## How to complete this task
Pull out every line below holding the word "mark".

(Saved entries)
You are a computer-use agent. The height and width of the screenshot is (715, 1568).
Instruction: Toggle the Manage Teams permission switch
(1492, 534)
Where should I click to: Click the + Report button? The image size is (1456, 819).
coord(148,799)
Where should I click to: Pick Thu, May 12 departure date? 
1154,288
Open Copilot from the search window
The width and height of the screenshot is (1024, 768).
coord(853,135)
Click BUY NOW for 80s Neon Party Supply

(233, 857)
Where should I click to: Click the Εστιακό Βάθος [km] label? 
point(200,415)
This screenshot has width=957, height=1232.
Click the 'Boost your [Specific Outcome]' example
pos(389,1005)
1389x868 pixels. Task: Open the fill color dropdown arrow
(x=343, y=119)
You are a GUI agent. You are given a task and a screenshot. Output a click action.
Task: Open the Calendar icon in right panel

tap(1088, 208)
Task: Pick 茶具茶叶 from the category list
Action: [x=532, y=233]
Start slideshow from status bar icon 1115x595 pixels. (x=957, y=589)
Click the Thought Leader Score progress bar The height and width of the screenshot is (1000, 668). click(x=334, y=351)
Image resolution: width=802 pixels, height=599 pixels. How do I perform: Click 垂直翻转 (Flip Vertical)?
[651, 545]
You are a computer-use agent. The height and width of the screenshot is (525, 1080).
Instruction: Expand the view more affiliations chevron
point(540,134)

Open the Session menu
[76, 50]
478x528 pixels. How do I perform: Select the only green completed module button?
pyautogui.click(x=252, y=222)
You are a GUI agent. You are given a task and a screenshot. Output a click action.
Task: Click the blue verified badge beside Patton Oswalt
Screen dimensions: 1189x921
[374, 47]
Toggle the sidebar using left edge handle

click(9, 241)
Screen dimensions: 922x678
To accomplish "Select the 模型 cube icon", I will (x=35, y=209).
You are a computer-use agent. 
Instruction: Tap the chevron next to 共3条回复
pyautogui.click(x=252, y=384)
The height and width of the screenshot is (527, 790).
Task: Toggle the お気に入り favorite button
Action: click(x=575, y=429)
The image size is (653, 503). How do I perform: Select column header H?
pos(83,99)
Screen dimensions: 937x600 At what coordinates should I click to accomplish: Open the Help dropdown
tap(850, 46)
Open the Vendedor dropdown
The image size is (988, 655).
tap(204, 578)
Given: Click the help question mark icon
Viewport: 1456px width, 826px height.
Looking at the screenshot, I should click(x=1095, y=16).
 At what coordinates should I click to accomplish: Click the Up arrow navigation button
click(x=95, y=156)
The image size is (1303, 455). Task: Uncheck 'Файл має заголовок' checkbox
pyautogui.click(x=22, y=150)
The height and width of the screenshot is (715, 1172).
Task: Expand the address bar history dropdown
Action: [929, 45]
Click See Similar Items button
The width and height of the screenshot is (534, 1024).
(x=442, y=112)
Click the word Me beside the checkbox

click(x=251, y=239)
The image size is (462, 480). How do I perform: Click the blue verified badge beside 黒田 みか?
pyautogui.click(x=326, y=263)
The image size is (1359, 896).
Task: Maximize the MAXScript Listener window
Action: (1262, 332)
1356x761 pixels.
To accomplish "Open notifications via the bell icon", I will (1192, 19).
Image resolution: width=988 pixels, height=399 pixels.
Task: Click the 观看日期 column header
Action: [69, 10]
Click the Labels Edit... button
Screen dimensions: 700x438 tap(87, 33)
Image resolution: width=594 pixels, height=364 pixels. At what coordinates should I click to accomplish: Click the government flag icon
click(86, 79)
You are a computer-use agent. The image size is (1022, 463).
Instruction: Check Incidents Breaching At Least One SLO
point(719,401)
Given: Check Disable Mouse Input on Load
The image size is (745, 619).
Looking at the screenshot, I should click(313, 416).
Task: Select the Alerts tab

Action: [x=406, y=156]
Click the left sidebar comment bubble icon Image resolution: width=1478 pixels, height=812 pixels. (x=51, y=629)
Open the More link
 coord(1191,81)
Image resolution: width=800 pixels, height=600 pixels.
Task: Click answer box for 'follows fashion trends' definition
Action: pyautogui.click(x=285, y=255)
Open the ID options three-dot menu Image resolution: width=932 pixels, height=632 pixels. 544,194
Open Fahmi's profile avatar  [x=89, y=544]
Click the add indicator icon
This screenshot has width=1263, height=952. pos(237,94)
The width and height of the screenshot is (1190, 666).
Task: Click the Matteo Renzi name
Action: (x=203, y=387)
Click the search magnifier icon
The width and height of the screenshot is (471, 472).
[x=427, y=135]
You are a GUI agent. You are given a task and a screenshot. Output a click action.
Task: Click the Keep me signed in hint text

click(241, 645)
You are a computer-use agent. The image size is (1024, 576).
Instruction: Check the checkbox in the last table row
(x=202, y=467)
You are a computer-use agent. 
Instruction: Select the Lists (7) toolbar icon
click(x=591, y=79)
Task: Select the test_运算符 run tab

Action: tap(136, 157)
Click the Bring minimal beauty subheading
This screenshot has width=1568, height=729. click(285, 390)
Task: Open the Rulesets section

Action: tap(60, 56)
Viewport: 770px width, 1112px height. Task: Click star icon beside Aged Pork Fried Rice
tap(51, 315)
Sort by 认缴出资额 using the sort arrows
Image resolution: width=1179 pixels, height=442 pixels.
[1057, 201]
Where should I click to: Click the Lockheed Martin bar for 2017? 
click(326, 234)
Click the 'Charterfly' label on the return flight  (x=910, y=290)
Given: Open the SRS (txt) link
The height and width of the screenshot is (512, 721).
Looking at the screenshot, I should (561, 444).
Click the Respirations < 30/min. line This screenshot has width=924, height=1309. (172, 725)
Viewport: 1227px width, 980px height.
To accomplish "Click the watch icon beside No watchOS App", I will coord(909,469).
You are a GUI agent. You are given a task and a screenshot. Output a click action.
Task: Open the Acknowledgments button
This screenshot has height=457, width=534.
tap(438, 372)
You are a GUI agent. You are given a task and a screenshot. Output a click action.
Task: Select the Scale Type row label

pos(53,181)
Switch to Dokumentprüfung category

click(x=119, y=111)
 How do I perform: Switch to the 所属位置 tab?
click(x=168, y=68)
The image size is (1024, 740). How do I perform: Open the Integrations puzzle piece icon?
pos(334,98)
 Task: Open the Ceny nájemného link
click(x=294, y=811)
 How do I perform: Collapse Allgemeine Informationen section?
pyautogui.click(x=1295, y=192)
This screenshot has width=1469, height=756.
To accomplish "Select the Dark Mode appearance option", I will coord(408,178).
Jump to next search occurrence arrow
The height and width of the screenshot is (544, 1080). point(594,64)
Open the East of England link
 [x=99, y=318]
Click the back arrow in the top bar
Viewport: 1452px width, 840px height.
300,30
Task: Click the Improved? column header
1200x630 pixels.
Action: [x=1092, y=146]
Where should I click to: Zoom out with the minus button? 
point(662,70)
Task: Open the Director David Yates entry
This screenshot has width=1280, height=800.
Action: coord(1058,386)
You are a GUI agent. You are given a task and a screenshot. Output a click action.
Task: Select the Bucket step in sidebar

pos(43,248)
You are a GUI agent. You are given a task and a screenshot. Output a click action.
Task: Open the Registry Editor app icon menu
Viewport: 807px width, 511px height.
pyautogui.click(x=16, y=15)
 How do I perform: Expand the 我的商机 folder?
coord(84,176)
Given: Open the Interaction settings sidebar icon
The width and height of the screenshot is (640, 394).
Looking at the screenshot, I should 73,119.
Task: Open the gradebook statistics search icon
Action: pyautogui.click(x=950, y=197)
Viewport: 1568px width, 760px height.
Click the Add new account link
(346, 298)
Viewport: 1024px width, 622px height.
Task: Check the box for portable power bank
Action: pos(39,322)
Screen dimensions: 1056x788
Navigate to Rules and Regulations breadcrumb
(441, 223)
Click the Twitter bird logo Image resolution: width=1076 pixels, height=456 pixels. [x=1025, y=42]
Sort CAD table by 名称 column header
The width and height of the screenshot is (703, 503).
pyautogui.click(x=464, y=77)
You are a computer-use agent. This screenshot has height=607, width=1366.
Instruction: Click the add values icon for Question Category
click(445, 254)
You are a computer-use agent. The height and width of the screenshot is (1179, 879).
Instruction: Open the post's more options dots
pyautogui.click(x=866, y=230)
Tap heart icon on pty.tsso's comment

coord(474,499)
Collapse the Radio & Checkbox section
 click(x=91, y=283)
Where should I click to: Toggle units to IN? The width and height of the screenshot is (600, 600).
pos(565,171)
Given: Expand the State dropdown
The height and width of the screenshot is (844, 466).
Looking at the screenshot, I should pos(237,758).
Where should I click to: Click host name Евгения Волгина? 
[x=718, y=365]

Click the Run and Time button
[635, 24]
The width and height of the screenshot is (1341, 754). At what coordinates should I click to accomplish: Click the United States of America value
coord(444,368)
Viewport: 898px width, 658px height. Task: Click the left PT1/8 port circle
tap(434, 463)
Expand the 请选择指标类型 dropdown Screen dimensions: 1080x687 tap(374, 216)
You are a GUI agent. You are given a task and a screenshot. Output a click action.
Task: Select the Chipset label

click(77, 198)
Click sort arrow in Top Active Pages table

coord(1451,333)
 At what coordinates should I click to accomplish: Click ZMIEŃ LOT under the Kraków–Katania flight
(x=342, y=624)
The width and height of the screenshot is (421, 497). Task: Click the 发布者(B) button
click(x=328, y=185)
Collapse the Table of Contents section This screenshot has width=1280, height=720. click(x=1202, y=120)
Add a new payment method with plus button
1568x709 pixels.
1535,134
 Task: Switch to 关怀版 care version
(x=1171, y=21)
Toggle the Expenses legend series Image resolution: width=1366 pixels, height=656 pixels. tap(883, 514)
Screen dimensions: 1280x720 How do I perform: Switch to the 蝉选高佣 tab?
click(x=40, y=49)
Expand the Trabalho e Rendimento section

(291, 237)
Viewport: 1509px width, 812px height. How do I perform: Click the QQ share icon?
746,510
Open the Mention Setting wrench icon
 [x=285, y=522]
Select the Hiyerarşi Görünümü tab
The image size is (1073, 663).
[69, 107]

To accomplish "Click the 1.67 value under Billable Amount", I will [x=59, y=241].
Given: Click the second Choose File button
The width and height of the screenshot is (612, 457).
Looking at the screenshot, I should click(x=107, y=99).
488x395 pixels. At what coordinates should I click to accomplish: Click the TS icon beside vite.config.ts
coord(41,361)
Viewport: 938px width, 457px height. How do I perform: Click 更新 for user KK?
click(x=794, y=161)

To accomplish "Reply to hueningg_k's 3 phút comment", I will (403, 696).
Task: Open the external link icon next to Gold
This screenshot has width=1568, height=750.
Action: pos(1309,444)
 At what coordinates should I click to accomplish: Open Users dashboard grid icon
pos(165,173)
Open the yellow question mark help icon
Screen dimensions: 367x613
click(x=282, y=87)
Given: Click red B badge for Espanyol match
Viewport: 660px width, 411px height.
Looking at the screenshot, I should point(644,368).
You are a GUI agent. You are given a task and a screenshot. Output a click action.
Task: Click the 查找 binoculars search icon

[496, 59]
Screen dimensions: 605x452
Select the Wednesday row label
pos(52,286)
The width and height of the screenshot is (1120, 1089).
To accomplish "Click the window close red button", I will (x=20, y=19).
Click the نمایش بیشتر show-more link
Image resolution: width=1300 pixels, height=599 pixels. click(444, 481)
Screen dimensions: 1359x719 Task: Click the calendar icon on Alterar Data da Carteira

## Final answer
Given: Click the help question mark icon
Open the yellow question mark help icon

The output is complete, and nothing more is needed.